Es gab da diesen einen Kollegen: Glühender Anhänger eines inzwischen viertklassigen Fußballvereins aus der Gegend hier. Aber auf den klassischen Montagvormittag-Gesprächseinstieg „Und – Kickers..?“ hat er oft genug erst ´mal zurückfragen müssen, wie sie gespielt haben.

Hallo..?!

Nicht dass es mir zustünde, zu verurteilen, wenn Menschen an Spieltagen lieber ihre Zeit verschwenden als vor Ort, am Radio oder anderen mobilen Endgeräten mit ihrem Team zu kämpfen, zu leiden, zu gewinnen oder um den Sieg beschissen zu werden. Aber es konnte mir auch niemand plausibel folgenden Sachverhalt erklären: Jemand, der zwei Tage lang das Ergebnis „seines“ Vereins gekonnt zu ignorieren in der Lage ist, kann sich plötzlich ebenso gekonnt darüber aufregen, dass der Aufstieg verspielt wird. Und das obwohl es Montag Vormittag auf der Arbeit ist und es also inzwischen bei weitem andere Dinge gäbe, über die aufzuregen sich eher lohnte.

Manchmal haben wir uns überlegt: Was würde wohl passieren, wenn wir ihm einfach ´mal ein komplett falsches Ergebnis durchgeben? Oder gleich eine ganze Saison lang im Glauben lassen, dass es diesmal mit dem Aufstieg klappt. Aber weil wir schon damals zu gut für diese Welt gewesen sind, endete es bei diesem Gedanken. Und der Einsicht: Banausen sollten besser unter sich bleiben.

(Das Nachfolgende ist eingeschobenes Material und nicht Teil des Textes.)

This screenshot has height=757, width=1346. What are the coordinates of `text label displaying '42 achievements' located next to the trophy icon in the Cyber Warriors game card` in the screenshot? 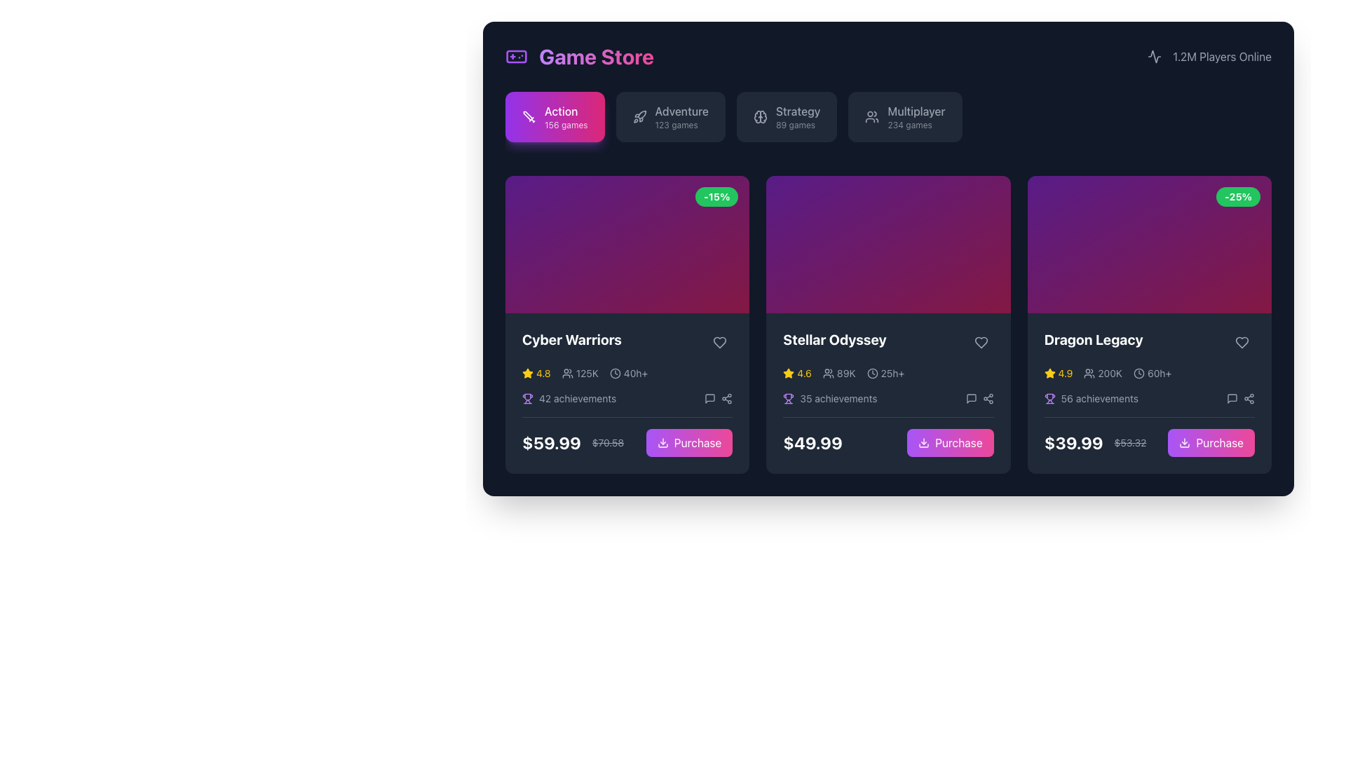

Banausendarsteller dagegen verhalten sich wie Banausen, sind aber keine. Sie lieben das ironische Spiel mit den Banausigkeiten. Und wo praktizieren sie diese spezielle Form des method acting? Natürlich dort, wo es wehtut: Im Stadion nämlich zwischen den 99 Prozent der anderen, der echten Banausen. Die sich mit ihren zwei verbliebenen Zähnen im Maul des Verdachts auf Ironie gar nicht erst aussetzen, wenn sie „Frankfurt ist die geilste Stadt der Welt“ und „Alles außer Frankfurt ist scheiße“ rufen. Wer solche Gestalten sieht, ahnt, weshalb der Ausdruck „Fremdschämen“ in den letzten Jahren in Mode gekommen ist.

Wie grandios dagegen das Kino, welches die Banausendarsteller bieten: Nicht allein dass sie zwischen all jenen Vollpfosten Contenance wahren – augenzwinkernd greifen sie das Gehabe der Banausen auf und vollenden es auf ihre Weise.

Es sind diejenigen, die den Strafstoß am vehementesten von allen einfordern, obwohl sie genau gesehen haben, dass es eine Schwalbe war. Was „unsere“ Spieler jedoch niemals tun würden. Sie schämen sich nicht, laut „Schieß!“ zu brüllen, wenn der Spieler der anzufeuernden Mannschaft den Ball gerade erobert hat und frei zum Schuss käme, sich allerdings dort, in Höhe des Mittelkreises, in alles andere als aussichtsreicher Position zum Torabschluss befindet. Sie wissen auch, dass man diesen Ausruf noch einmal bringen kann, nach diesem zweiten Mal aber kein weiteres Mal.

Das mit den Distanzschüssen ist übrigens ein gern aufgegriffenes Thema: Ein anderes Mal stand einer neben uns, der darüber klagte, „schon lange keine 60-Meter-Schüsse“ mehr gesehen zu haben.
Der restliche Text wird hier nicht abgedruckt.